The great "Jay Leno Show" experiment has failed. NBC will likely move Leno back to the 11:30 slot he had improbably dominated for more than a decade. Conan gets screwed. Which is weird, because this is completely Jay Leno's fault.

Leno won the ratings battle over Letterman for all those years because, in the cult of personality that is late night television, Leno's persona straddled the middle of the road so exactly that he basically turned into the road. That is, the default late-night viewer was a "Tonight Show" viewer. Letterman fans were deviant; there was something sort of weird—daddy issues?—that made them seek out Letterman's snooty New York mien and comedy bits whose deadpan absurdity borders on nihilism. (And what's with that name? "Letterman"? Sounds Jewish!)

So, yeah, the lowest-common-denominator thing worked great in late-night. But it is a terrible strategy for prime-time. NBC knew this; Jay Leno knew it. Before "The Jay Leno Show" premiered in September he told MSNBC: "Hopefully it won't look like a talk show." In fact "The Jay Leno Show" was envisioned as a kind of hybrid variety hour/"Daily Show," with diverse comedy "correspondents," fewer musical guests, a "more urgent, topical tone," and lower-profile for its host. This would have been good, as a show can't compete with scripted network dramas and myriad highly-targeted cable shows on the strength of a host's non-threatening marshmallow persona alone.

Didn't work out that way. The "Jay Leno Show" is basically Leno's "Tonight Show" in a different time-slot. Same easy folksy humor, same insufferable sit-downs with the kind of celebrity fashioned from recycled "US Weekly"s, and "Jaywalking." Fucking "Jaywalking." Leno had to change, but he didn't (or couldn't). No wonder ratings tanked so hard that affiliates began complaining of a "Leno Effect" dragging down the local newscasts that followed.
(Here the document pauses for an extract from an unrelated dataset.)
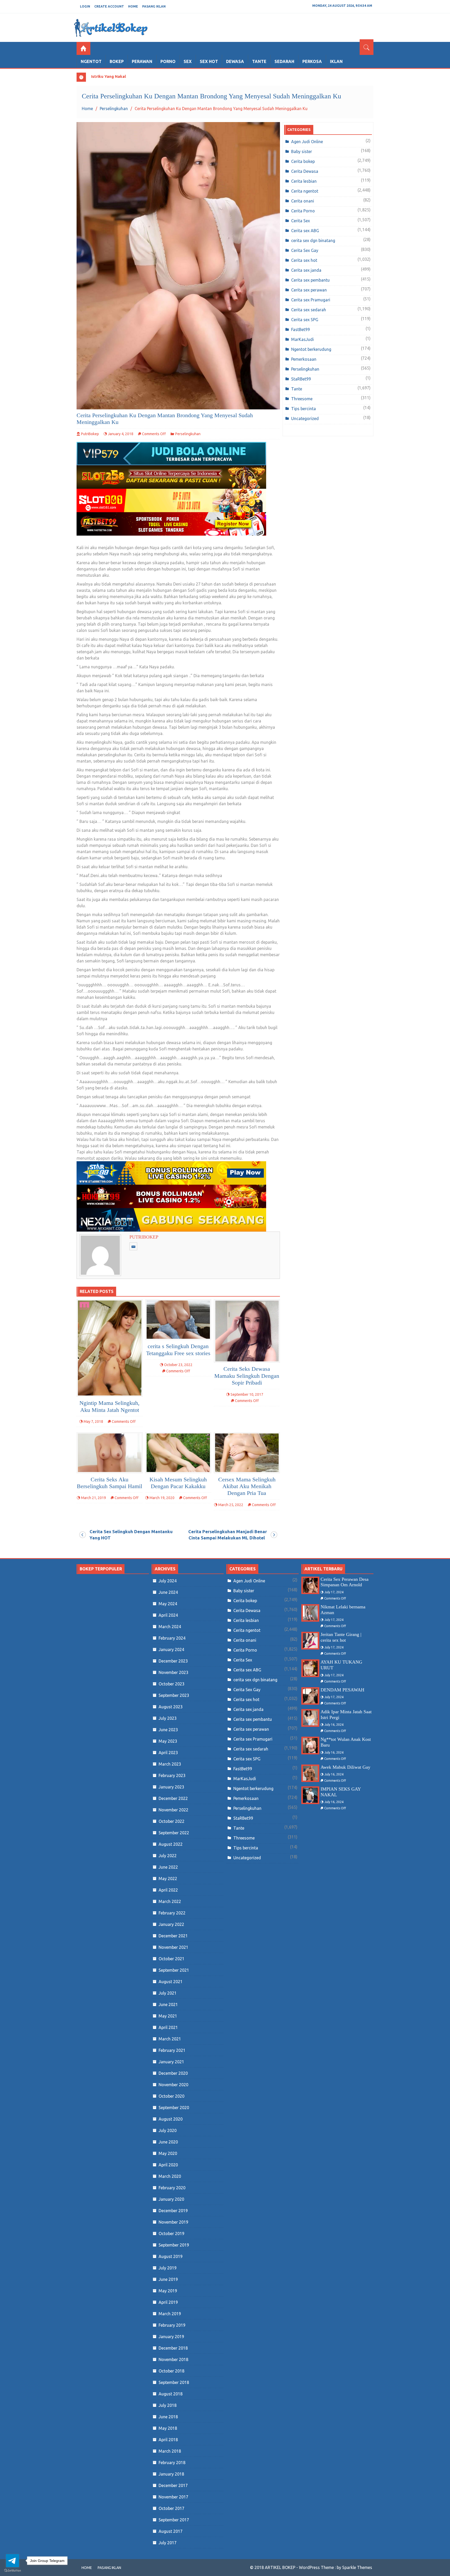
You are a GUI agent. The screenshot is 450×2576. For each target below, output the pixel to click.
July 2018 (168, 2405)
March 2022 (170, 1901)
Soon, Leno was hinting that he wouldn't mind taking his 11:30 slot back from Conan even while Leno's ratings poison was helping Conan's "Tonight Show" lose to Letterman night after night.

(Not that Conan was built for mass appeal in the first place. Do you remember seeing "Late Night" for the first time and being filled with the giddy confusion of someone knocked off his feet by a sleeper wave on a clear day at the beach? A lot of people spend their whole lives trying to make sure this never happens to them.)

Poor Conan! It looks he'll wear Leno about his neck like a pudgy millstone until the day his pompadour gets caught in a ceiling fan and propels him to the sweet relief of everlasting dark. With Leno's likely move to 11:30, Conan is forced now to choose between the indignity of again getting Leno's sloppy seconds at midnight, or grovelling at the feet of one of the networks he turned down the first time around. Meanwhile NBC, blinded by nostalgia, is making it clear that Leno is still their man. According to Variety:

If it comes down to Leno vs. O'Brien, now that NBC has seen how both perform at 11:30, the network was apparently ready to put its support behind Leno.

The universe sucks, and so does Jay Leno. Blame Leno.